::: Article

Nice C&R trip there Zigh. You guys are brave for venturing out in that cold. Looks like you were rewarded!


----------



## Kozlow (Oct 25, 2002)

Nice report Zigh . Good start to 04


----------



## jay b (Dec 1, 2002)

Great report Zigh, good to see someone is getting the 'pullage'. Don't worry about the hardheads on the 'other' board, it was just bad timing to post reports of your good luck and some jealous oversight on their part thinking you were where you were for different reasons. I guess they need to read what's there and not try to read between the lines. FISH-ON dude.


----------



## Zigh (May 2, 2002)

*THANKS JB!!*

I really appreciate your support on this matter; THANKS!!!!

::::::
::: Given material

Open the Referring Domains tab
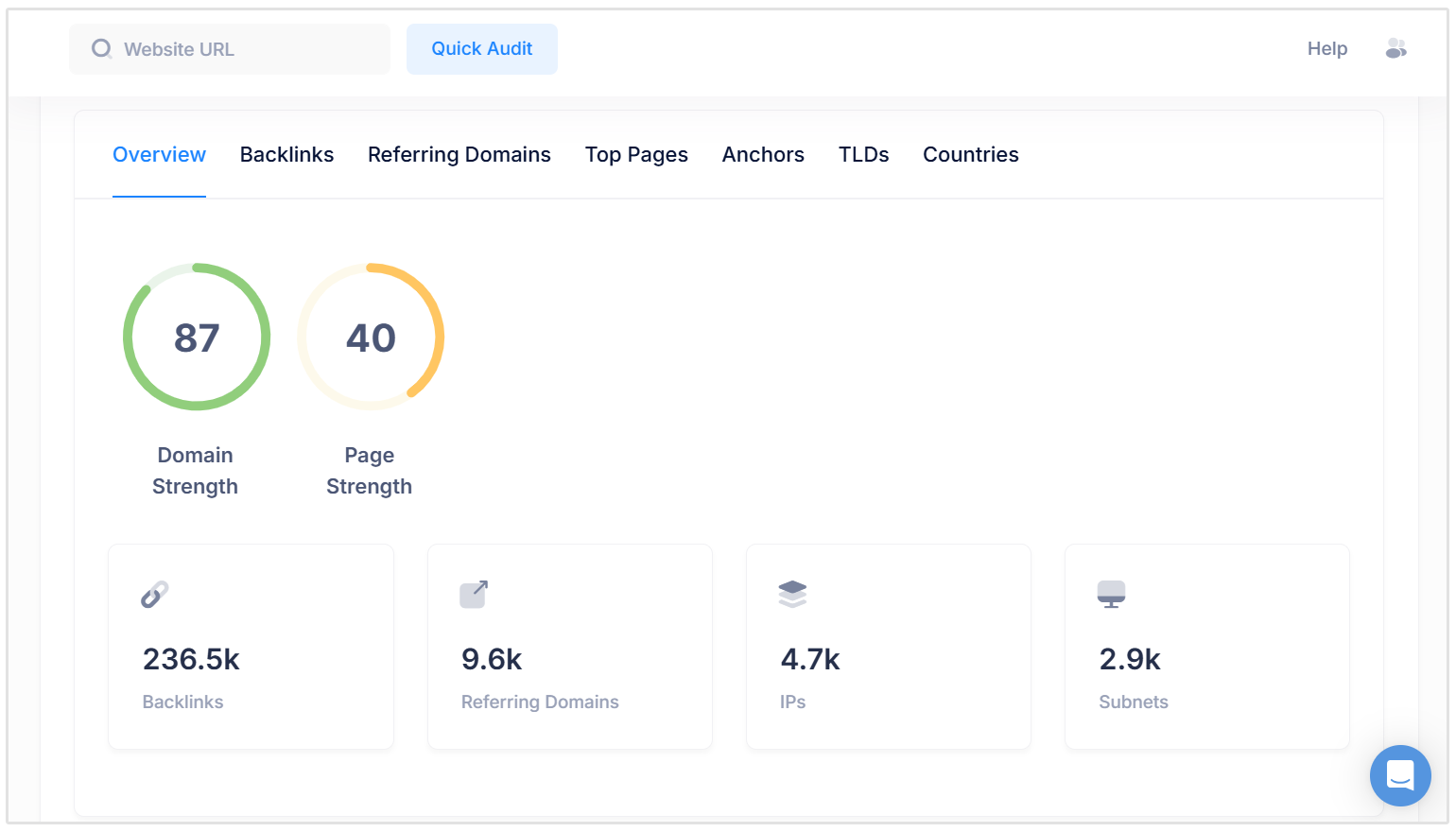Screen dimensions: 1456x832 [459, 154]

::::::

## To be done
A - In the fishing-report thread, why does jay b tell Zigh not to worry about the hardheads on the 'other' board?
B - Carry the fishing-report thread forward from Zigh's last reply.

## Answers for this exercise
A - jay b attributes their reaction to bad timing in posting reports of Zigh's good luck, along with jealous oversight that led them to think Zigh was there for different reasons. jay b adds that they need to read what is actually written instead of reading between the lines.

B -
----------



## FL FISHERMAN (Sep 30, 2002)

Yeah like Jayb said don't sweat the little crap over there. Hey was that last pic you? The one with the 14# test. I been thinking that is what you would end up looking like! A fishing crazy fool! LOL Later


----------



## Zigh (May 2, 2002)

*yup...that is me*

I've never before had a Striper wear out my arm like that one did. Good stuff!!!! Thanks for the replies fellas. We'll fish together come spring time.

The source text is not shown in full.